So I have been noticing sometimes I get, Fi and Si, or Di and Ri, mixed up. And I feel this is because of my vocal range. The higher the register gets on the piano I start flipping these around because I cannot discern the difference if its sharp or flat against Fi So La or Do Re Mi in my mind because my range of voice is so low. When the tones are lower it is no problem. If I play for awhile this will most likely shift into the burn in, and the piano notes inside my brain will fire off, and I won’t make this misstep as much.

By this you just mean to help cement the melody in to the subconscious to internalize it for partimento or improvisation.

Does it explain how the guidonian hand shifts across the scale in more detail the only video I can find on it is one on youtube. but it’s hard for me to follow the one page diagram it has setup. as i don’t grasp the hard and soft part of it.

I am having way better success with di and ri tonight, very long grind session. prior in the day i was singing di and ri, and tonight they were coming in very clear in all 12 rotation. Looks like fi and si are the only ones giving me slip ups. But the differences are so small it is kinda crazy. This is why I say it is very acute listening. This ain’t perfect pitch its more like pitch sense. The definition is stupidly phrased imo. This game can be a pain in the ass too. The longer you string the more crazier the randomness gets. It might give you one major syllable, and string you around for 3 to 4 then bring you back in, and throw you back out. I don’t pay attention much to the octaves, but I know its doing it cause it keeps giving me the high and low tones cause i think it sees that I am getting wrong answers so it thinks that in order to help me get better it should keep giving them to me. its so annoying haha. and when you are listening for details, and the bright shininess high pitch squeal note rings wooo buddy that shit is like nails on a chalk board.

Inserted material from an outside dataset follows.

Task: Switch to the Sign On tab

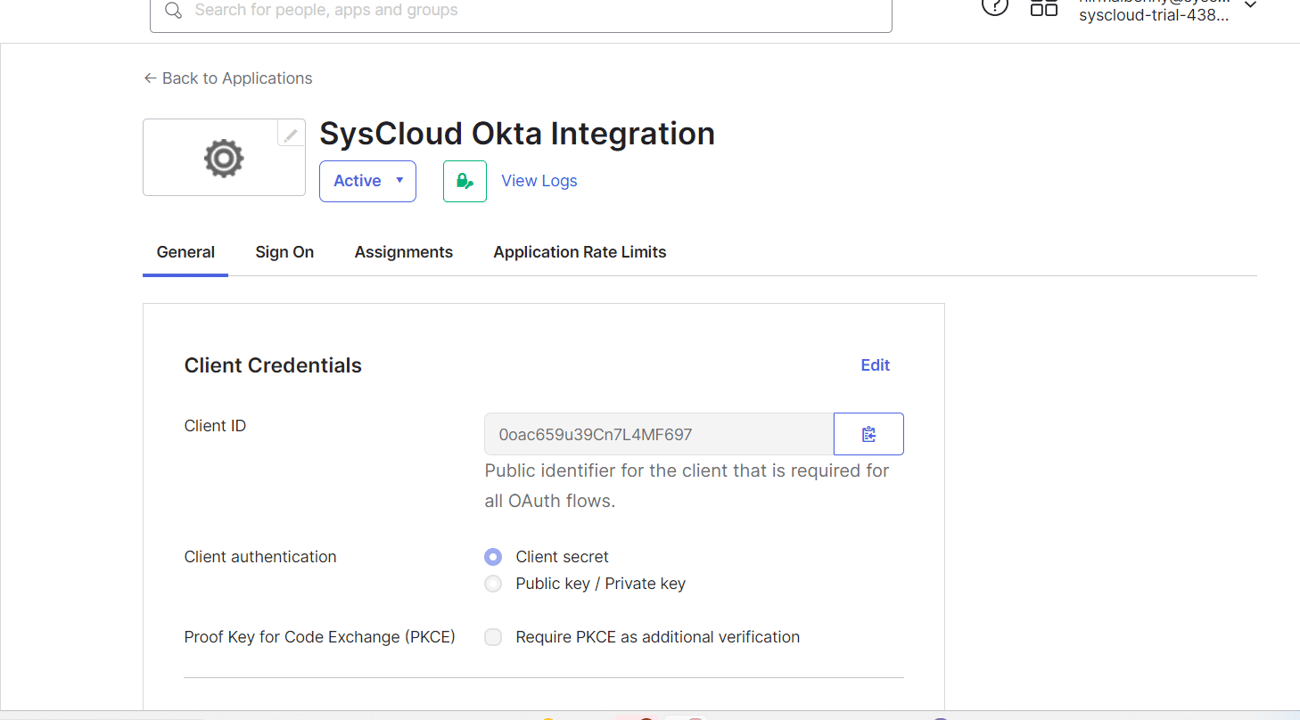Action: pos(284,252)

The other things I am noticing is the lower and higher register make my ears wince almost, and it can even be hard to hear any syllable in the tone. Because for me to spot di and ri difference I have to be focused, and when you get really obnoxious high register notes that shit is painful. I notice when I get in the groove its good, but man does it take a toll on my brain. When I stop to rub my head, and take a breather. The next pitch can sometimes sound muted with no characteristic like my body doesn’t care to listen anymore. :smiley: Thats when I prick my ears up for more. You guys better find me the harmonic interval perfect pitch test cause I am going to need a new challenge soon.

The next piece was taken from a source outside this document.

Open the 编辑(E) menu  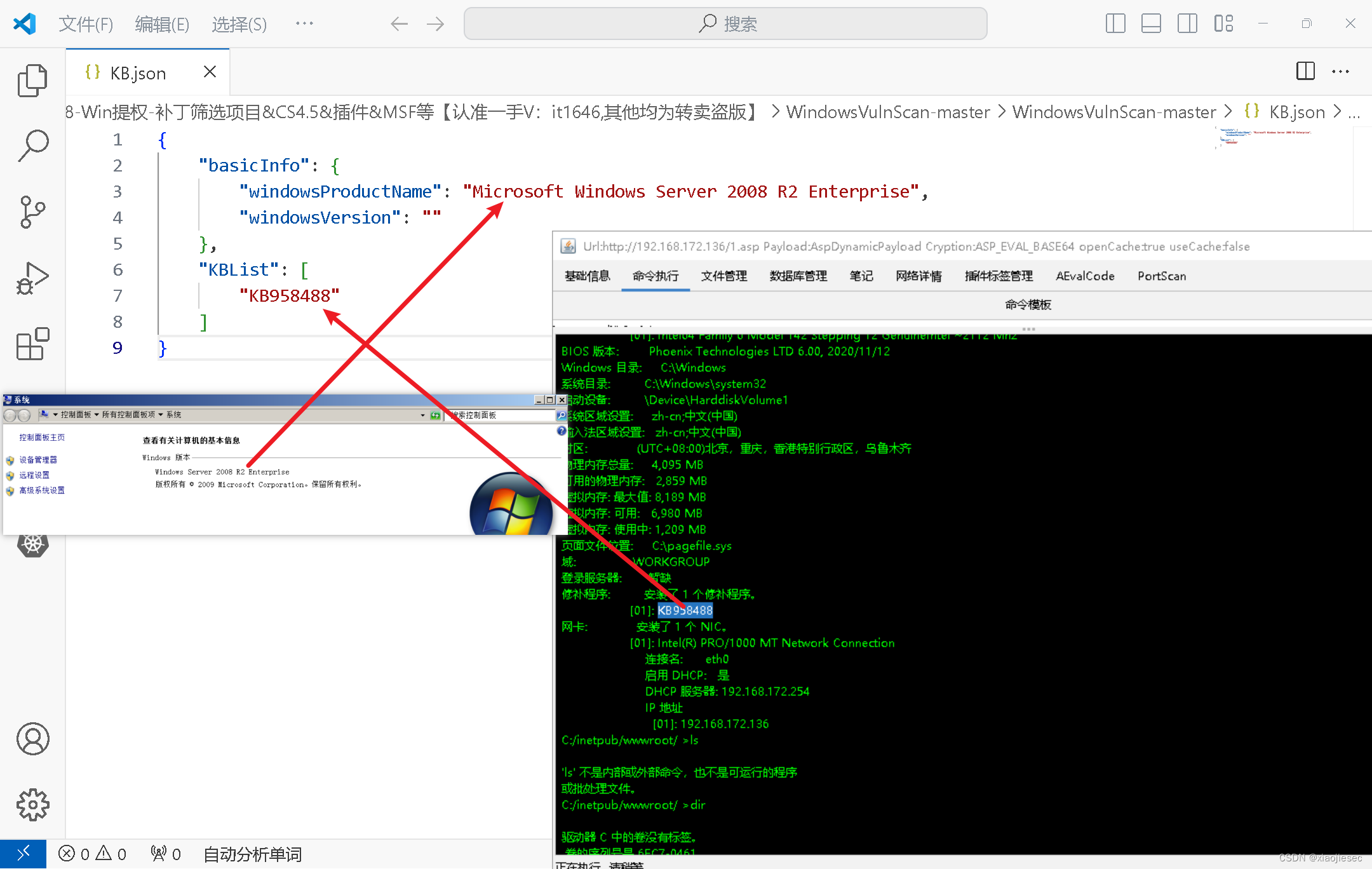click(x=162, y=24)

That is what I was trying to tell you - the book is not about that kind of thing. The solmizations Baragwanath utilizes are very specific to the performance of a particular type of 18th century composition with a clear didactic purpose, called „solfeggi“. The book is ultimately about that type of music, not a coherent system of solmization that can be applied universally.
Furthermore, in that context the solmizations are more of a tool for beginners to get started, but later on, it is often suggested to ditch them altogether, so long ornaments can be sung on more pleasant vowels like „a“, even though the scale degree would demand „do“ or „mi“.

BTW Elam Rotem is absolutely amazing! You should check out his ensemble, profeti della quinta!

If the guidonian hand seems a bit enigmatic to you, that is probably because it is an 11th century device, specifically designed for the educational demands of a 1000 years ago. I am not sure, if you have to know much about it, if your main interest isn‘t composing or performing in musical styles where it has some relevance. So, very broadly speaking vocal music that predates what we today call „baroque“.